▶ **Text segment**
------------------------
Article Publish Status: FREE
Abstract Title:

Berberine attenuates hepatic oxidative stress in rats with non-alcoholic fatty liver disease via the Nrf2/ARE signalling pathway.

Abstract Source:

Exp Ther Med. 2019 Mar ;17(3):2091-2098. Epub 2019 Jan 28. PMID: 30867696

Abstract Author(s):

Yuanjun Deng, Kairui Tang, Runsen Chen, Huan Nie, Shu Liang, Jinwen Zhang, Yupei Zhang, Qinhe Yang

Article Affiliation:

Yuanjun Deng


The present study investigated the effects of berberine (BBR) on hepatic oxidative stress and the nuclear factor erythroid 2-related factor 2/antioxidant response element (Nrf2/ARE) signalling pathway in rats in which non-alcoholic fatty liver disease (NAFLD) was induced by a high-fat diet. Rats were randomly divided into three groups: The normal control (NC), high-fat diet (HFD) and BBR groups. The NC group received a normal diet, while the other two groups were fed a high-fat diet. The rats in the BBR group were also fed BBR (100 mg/kg body weight) daily. A total of 8 weeks later, serum and liver lipid levels were measured. Hepatic histopathological changes were observed with haematoxylin and eosin and Oil Red O staining. Transmission electron microscopy was performed to observe the ultrastructural changes of the liver. The levels of superoxide dismutase (SOD), glutathione (GSH) and malondialdehyde (MDA) in the liver were measured. Quantitative polymerase chain reaction and western blotting were performed to investigate the expression of genes in the Nrf2/ARE signalling pathway in the liver. Histopathological results demonstrated that rats fed a high-fat diet for 8 weeks developed NAFLD, characterized by hepatic steatosis. BBR significantly decreased the body weight and liver weight. BBR markedly reduced hepatic steatosis, and the serum and liver lipid levels. Hepatic SOD and GSH levels were increased, while MDA levels were decreased by BBR co-administered with a high-fat diet. Additionally, the Nrf2/ARE signalling pathway was revealed to be involved in the protective effect of BBR on rats fed a high-fat diet. In conclusion, BBR may alleviate hepatic oxidative stress in rats with NAFLD, which may be partly attributed to the activation of the Nrf2/ARE signalling pathway.
------------------------
▶ **What to do**
1. In the berberine abstract, what daily dose of berberine did the rats in the BBR group receive?
2. Summarize the berberine abstract in two sentences.

▶ **Data under study**
------------------------
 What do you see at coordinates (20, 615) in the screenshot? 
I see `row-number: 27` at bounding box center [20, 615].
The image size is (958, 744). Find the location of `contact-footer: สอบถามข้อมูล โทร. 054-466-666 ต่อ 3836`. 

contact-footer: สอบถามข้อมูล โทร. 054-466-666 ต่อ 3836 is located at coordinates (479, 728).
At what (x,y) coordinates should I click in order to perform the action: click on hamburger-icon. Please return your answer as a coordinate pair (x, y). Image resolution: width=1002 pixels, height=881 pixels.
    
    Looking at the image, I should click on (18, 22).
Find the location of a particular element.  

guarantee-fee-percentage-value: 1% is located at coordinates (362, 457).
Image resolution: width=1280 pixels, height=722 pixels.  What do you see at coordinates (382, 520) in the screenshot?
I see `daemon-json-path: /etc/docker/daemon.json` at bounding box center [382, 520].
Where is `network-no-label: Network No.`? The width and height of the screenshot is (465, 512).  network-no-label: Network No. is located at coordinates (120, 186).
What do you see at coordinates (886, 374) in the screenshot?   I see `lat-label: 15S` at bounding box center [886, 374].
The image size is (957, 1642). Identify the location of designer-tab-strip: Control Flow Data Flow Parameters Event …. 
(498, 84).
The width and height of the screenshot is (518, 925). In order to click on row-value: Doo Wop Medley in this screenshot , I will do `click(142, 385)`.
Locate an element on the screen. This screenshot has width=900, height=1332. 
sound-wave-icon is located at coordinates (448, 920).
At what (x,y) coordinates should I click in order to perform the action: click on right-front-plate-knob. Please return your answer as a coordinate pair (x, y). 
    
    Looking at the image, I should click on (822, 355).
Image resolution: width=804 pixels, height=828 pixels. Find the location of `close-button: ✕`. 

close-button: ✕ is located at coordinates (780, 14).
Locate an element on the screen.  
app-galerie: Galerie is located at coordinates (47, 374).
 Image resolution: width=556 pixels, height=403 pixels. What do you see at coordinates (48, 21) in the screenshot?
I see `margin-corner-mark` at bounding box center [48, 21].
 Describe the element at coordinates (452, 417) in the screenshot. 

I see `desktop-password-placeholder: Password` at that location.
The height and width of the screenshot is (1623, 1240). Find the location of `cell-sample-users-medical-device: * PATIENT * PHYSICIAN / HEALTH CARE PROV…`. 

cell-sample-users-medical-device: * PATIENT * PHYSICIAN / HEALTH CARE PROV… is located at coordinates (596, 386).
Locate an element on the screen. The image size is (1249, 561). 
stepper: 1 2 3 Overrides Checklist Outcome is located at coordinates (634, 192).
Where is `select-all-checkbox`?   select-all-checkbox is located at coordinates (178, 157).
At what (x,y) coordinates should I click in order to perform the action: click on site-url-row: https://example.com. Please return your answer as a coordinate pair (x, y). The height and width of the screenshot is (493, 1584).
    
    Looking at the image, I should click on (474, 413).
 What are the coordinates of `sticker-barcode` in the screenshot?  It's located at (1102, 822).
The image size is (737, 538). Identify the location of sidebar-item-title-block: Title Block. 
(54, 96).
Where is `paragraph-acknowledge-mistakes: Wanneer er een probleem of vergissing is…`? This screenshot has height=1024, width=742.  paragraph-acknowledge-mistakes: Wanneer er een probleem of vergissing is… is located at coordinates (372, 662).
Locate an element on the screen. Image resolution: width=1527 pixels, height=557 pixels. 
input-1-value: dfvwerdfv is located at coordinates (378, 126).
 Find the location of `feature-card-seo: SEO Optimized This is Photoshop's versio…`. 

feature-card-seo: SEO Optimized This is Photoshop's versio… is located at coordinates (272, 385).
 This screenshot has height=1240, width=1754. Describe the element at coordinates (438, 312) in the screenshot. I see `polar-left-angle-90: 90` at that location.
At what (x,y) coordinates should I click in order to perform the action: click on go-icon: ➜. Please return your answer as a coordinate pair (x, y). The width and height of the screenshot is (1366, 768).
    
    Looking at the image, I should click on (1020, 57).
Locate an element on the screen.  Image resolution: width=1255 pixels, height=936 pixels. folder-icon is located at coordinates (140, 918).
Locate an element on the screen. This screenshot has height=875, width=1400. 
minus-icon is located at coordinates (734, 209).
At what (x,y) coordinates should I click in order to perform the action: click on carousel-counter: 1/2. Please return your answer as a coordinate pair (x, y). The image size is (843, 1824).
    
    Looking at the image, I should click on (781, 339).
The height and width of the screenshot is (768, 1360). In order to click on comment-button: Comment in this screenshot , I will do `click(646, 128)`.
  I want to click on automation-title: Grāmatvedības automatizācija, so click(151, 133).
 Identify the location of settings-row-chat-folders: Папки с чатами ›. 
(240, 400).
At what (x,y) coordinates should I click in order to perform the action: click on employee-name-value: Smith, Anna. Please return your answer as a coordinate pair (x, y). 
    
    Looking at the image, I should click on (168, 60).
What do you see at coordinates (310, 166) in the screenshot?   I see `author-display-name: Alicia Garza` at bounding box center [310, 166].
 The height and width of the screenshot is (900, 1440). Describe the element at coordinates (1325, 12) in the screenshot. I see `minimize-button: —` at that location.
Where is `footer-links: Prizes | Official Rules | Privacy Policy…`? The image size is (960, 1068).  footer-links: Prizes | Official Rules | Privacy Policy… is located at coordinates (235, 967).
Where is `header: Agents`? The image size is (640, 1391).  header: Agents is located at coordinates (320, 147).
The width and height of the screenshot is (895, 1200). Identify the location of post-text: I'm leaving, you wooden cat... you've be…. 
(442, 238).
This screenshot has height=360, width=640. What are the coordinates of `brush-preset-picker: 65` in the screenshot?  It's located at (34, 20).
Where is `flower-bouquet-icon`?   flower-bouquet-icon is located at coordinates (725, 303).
------------------------
▶ **Task results**
1. They received 100 mg/kg body weight of berberine daily.

2. In rats with non-alcoholic fatty liver disease induced by a high-fat diet, berberine reduced body weight, liver weight, hepatic steatosis, and serum and liver lipid levels. It also raised hepatic SOD and GSH levels and lowered MDA levels, an effect on oxidative stress that may be partly attributed to activation of the Nrf2/ARE signalling pathway.